━━ Dataset excerpts

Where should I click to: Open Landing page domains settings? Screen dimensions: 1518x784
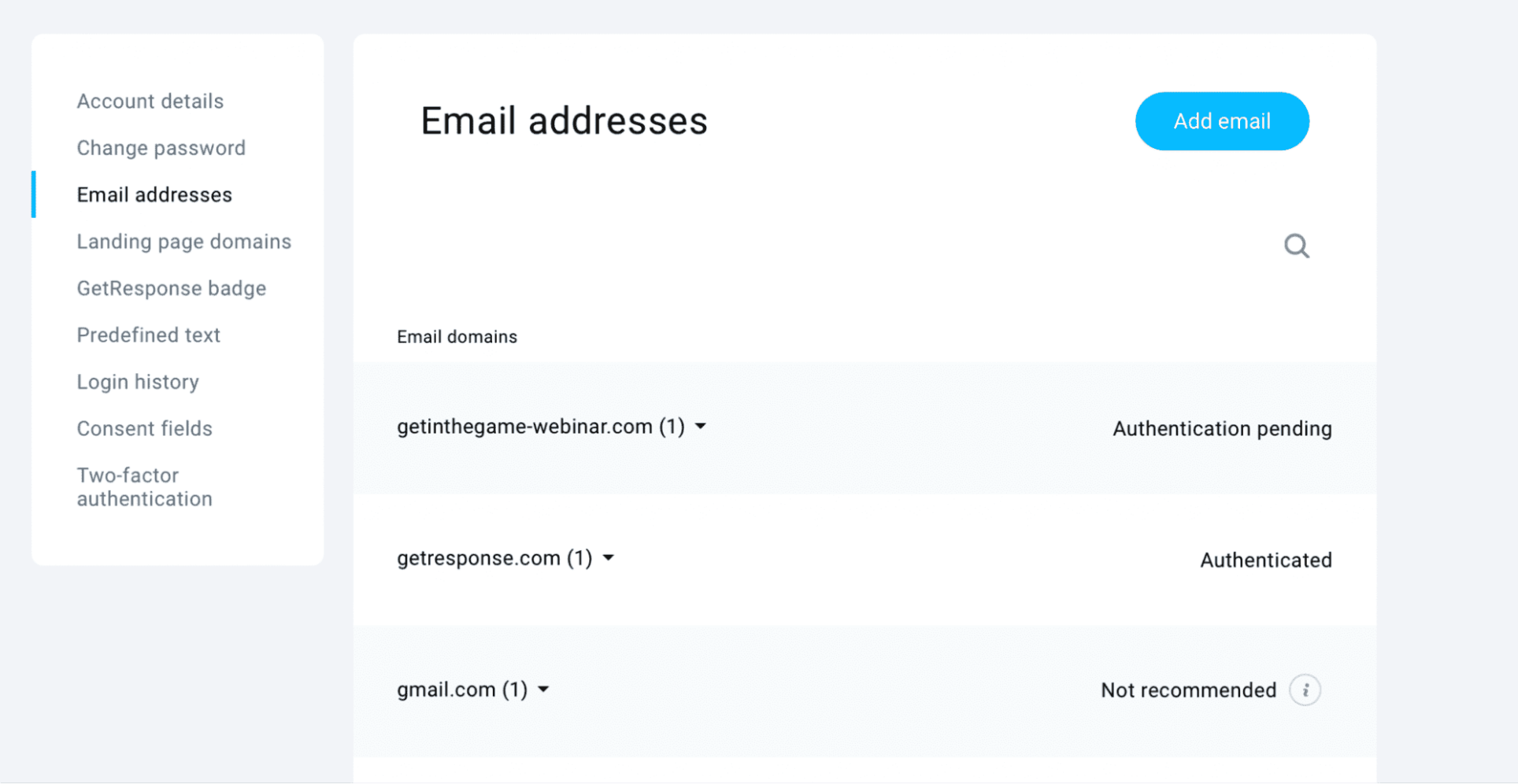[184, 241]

━━━━
━━ Dataset excerpts

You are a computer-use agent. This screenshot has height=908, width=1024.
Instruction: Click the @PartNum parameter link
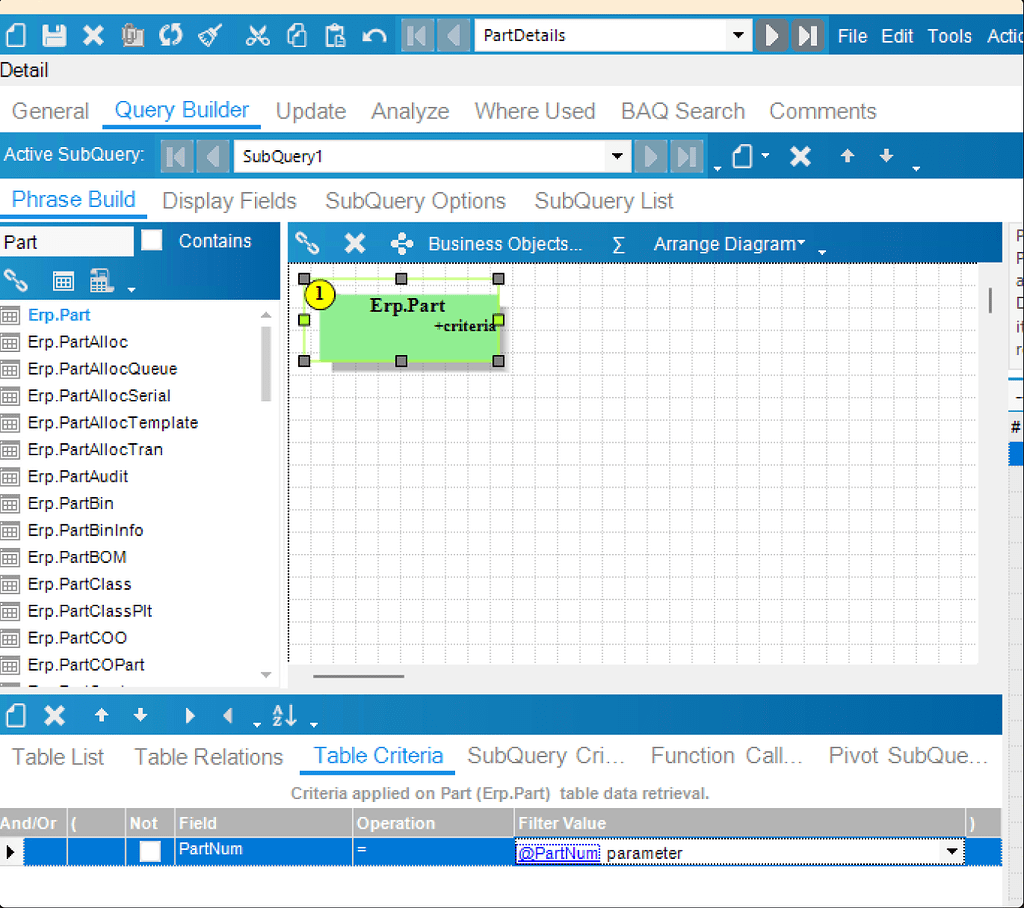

━━━━
━━ Dataset excerpts

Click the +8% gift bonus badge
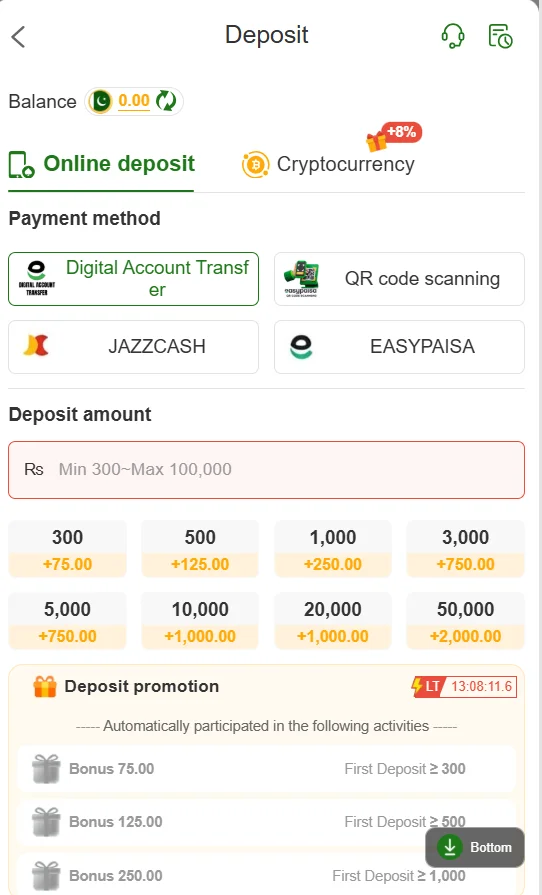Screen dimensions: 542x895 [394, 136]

━━━━

### What is expected:
Only those lines of the entries above that run from the line containing "You are a computer-use" to the line containing "Instruction: Click the", both included, should be transcribed exactly.

### Response area:
You are a computer-use agent. This screenshot has height=908, width=1024.
Instruction: Click the @PartNum parameter link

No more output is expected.